**Supplied records:**
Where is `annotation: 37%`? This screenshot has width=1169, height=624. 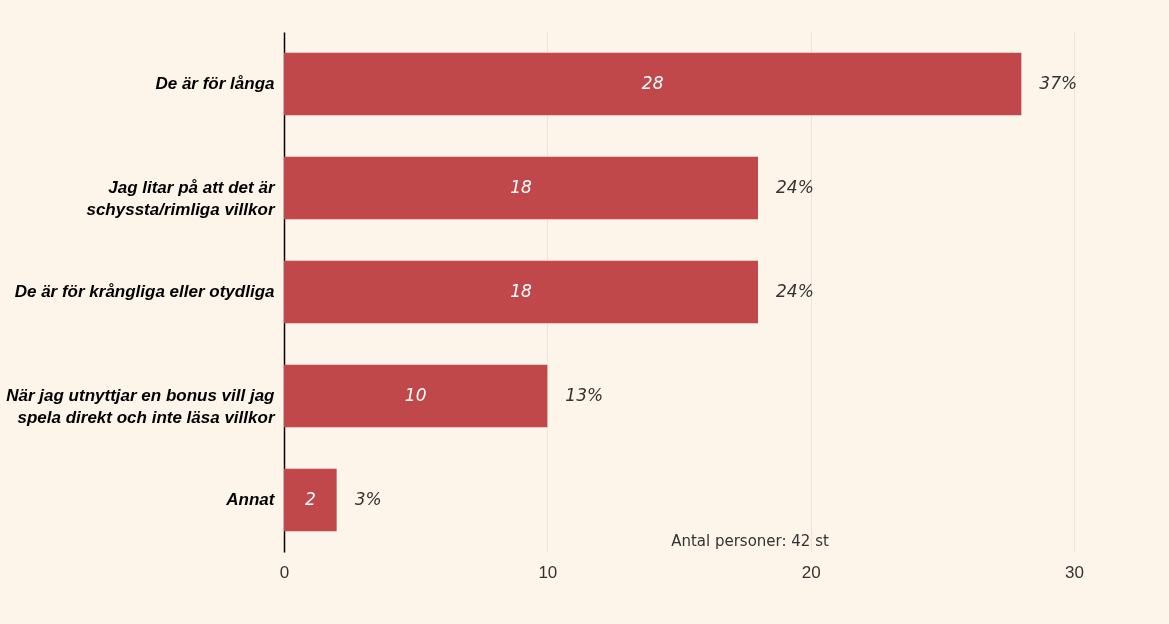
annotation: 37% is located at coordinates (1058, 83).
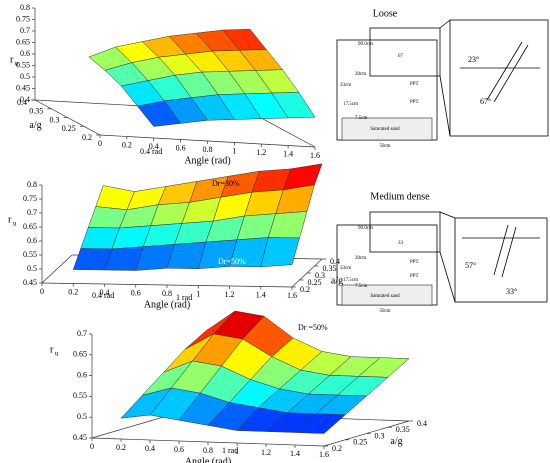 The height and width of the screenshot is (463, 550). I want to click on label: 33cm, so click(346, 268).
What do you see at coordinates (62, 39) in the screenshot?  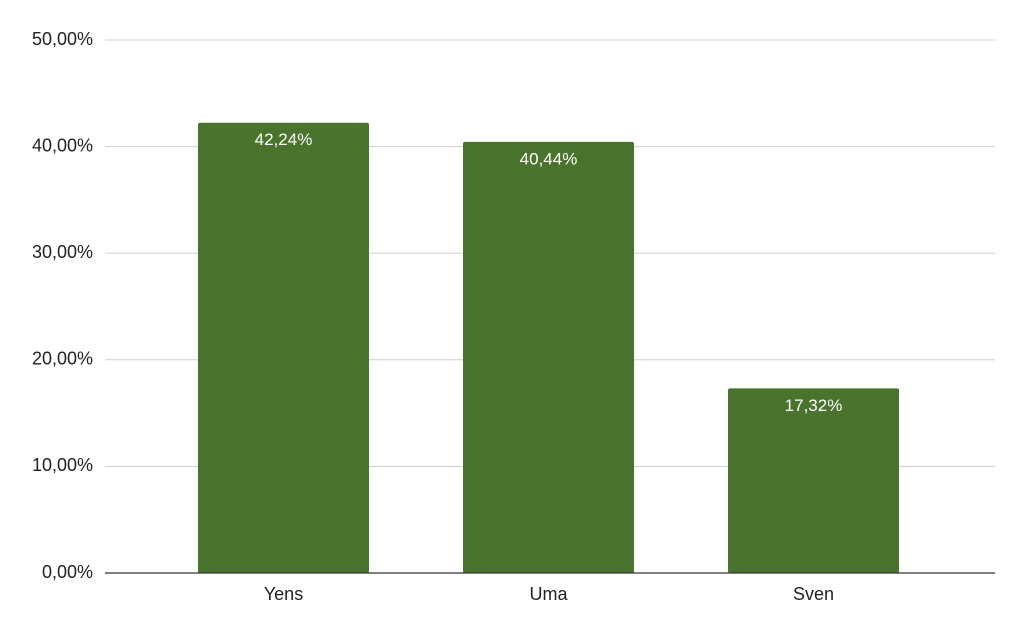 I see `y-tick-label: 50,00%` at bounding box center [62, 39].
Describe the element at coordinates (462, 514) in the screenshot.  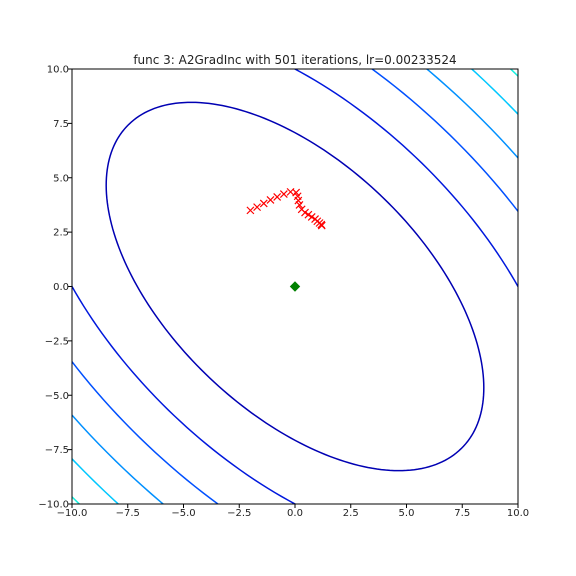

**Written task:**
Echo the data, starting at its beginning and ending with the line that contains "The height and", and leave out the pictures.

**Result of the task:**
Where is `annotation: 37%`? This screenshot has width=1169, height=624. 
annotation: 37% is located at coordinates (1058, 83).
 The height and width of the screenshot is (463, 550). I want to click on label: 33cm, so click(346, 268).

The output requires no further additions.